Dortmund & Hannover

While we did not see an actual Welcome to Germany sign as we entered that country after the flight from Lyon, France, to Dusseldorf, there was no mistaking that Germany continues to be prime Santana country. This consistent receptivity for Santana has a long history in Japan and, in fact, far precedes the band’s affiliation with parent recording company BMG- headquartered in Stuttgart- which goes out of its way to promote the band throughout Germany.

The 5/24 concert in Dortmund was no exception. The packed house roared its approval as the pre-concert sounds of Miles Davis melded into Carlos’ acoustic guitar intro to Day of Celebration. Somewhat uncharacteristically Chester Thompson launched into a lengthy solo brimming with unbridled fervor and an unmatched verve. This seemed to be everyone’s signal that tonight was going to be special.

It happens that as a result of a hotel error in Lyon, Chester’s primary piece of luggage was lost notwithstanding the frantic and unstinting efforts of Adam Fells and the tour management staff to locate it. After having all but conceded that the luggage was lost, we all discovered via a call from the Lyon hotel that C.T.’s bag had been found so in more respects than one 5/24, was, indeed, a day of celebration for the entire Santana party and most especially for Chester.

Perhaps it was all this which was responsible for his inspired playing but in any event C.T. set the stage that night, and the rest of the band followed –or, perhaps, was simply swept up in his wake.

The Dortmund set was highlighted by the performance of two songs which the band had never played or even formally rehearsed. A song by late guitarist and longtime Carlos Santana favorite Sonny Sharrock entitled Sharrock was quickly skimmed over in soundcheck and then placed on the songlist shortly afterwards. Another song, Out Of My Head, which featured strong performances from vocalists Tony Lindsay and Andy Vargas, received similar treatment.

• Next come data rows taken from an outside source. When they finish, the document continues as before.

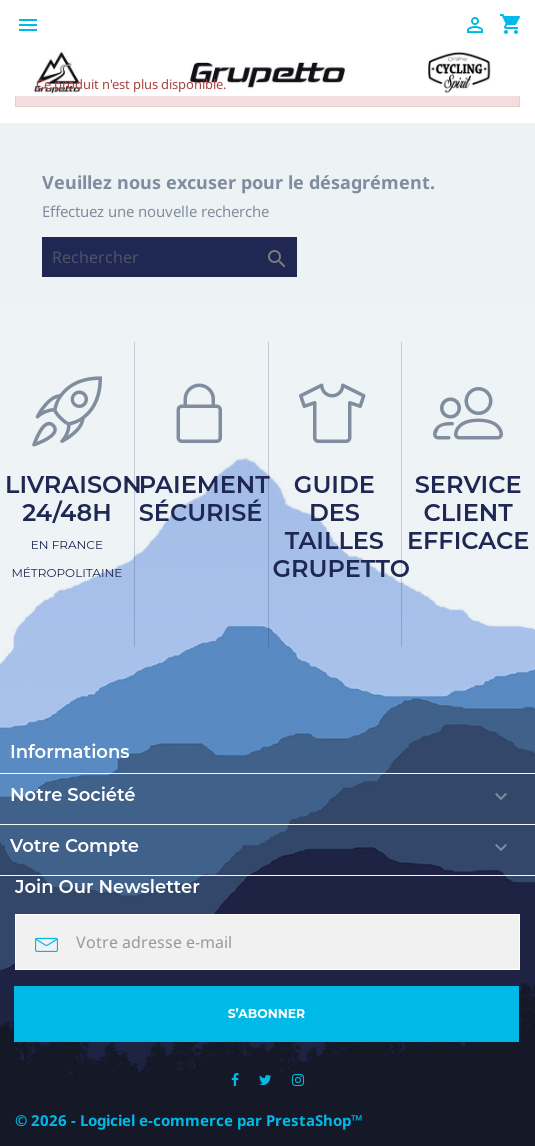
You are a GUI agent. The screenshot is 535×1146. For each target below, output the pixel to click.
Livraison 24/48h (73, 525)
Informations (70, 752)
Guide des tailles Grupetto (341, 526)
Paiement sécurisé (204, 498)
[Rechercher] (169, 257)
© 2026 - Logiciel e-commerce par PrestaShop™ (189, 1120)
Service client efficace (468, 512)
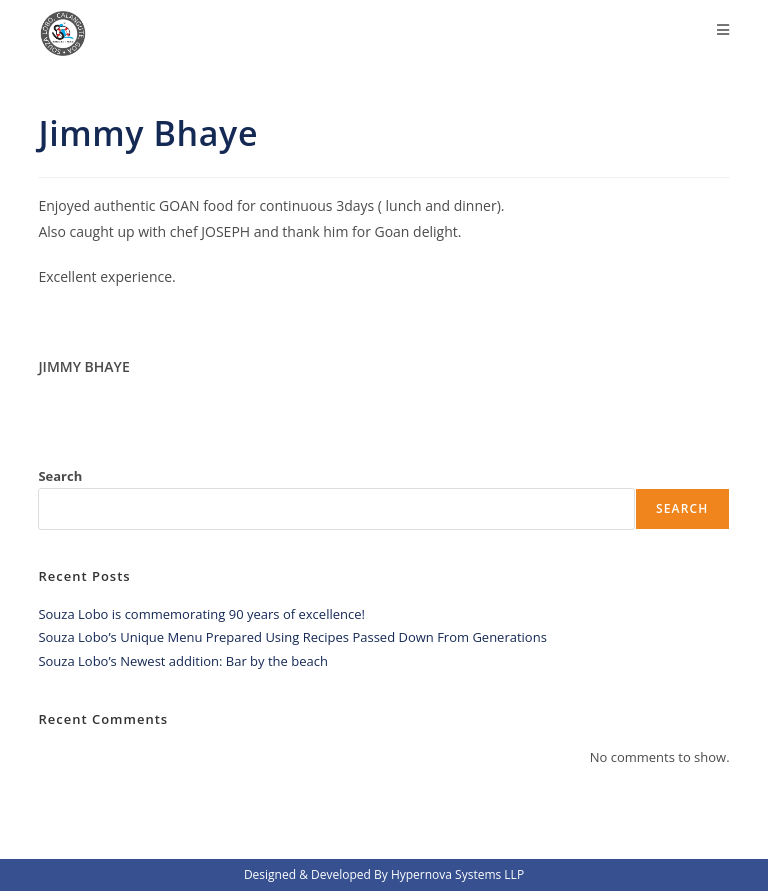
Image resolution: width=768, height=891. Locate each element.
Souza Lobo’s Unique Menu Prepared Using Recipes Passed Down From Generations (292, 637)
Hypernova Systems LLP (457, 874)
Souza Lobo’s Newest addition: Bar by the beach (182, 661)
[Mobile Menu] (723, 30)
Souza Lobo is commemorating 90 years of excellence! (201, 614)
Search (60, 476)
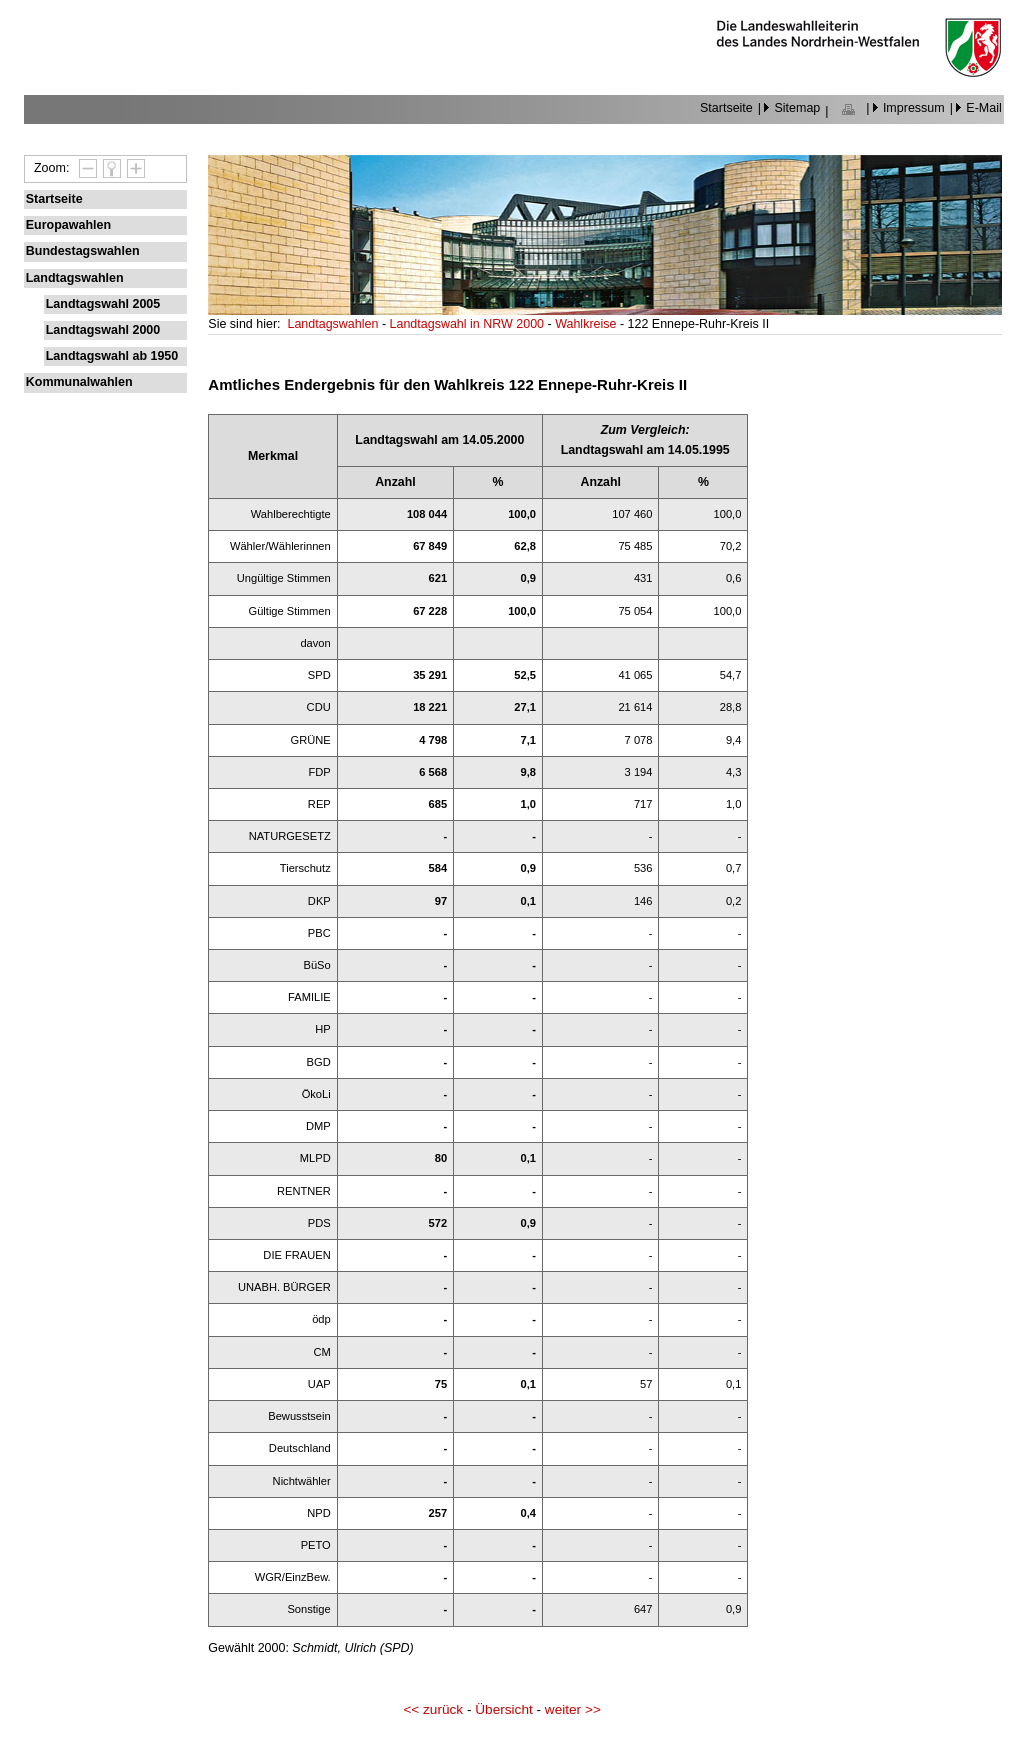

Carlos, for all his musical discipline and measured approach to concert planning, is still a creature of whim, one who hears the whispered voices of the moment and who accepts and embraces the challenge. It is this quixotic and mercurial side of Carlos which, in a sense, always keeps the band honest. As he often says, “My band will never put it in park”, meaning that the Santana you hear on any night will be playing like this might be their last concert: there will be no holding back, and there will be no musical cruise control.

Two nights later, the 20,000+ people amassed in the outdoor Expo-Plaza in downtown Hannover,Germany, got more of the same. Mañana, a new treatment with outstanding lyrics to the Europa melody had its coming out party to the amused surprise of the band, some of whom made their first acquaintance with the song listening to a recording on the bus enroute to the concert.

Both Dortmund and Hannover continued to underscore the power of Right On Be Free which has become a major crowd favorite with its church revival treatment. Folks who never suspected that they were dancers now find themselves transformed into terpsichorean dervishes once this song kicks in. [or something like that, anyway]

When the band left Hannover the following morning and headed on to Berlin, there was a sense that Santana had found a new gear, that the bar had been raised and that expectations had to be correspondingly heightened. There would definitely not be any “ putting it in park “with this band.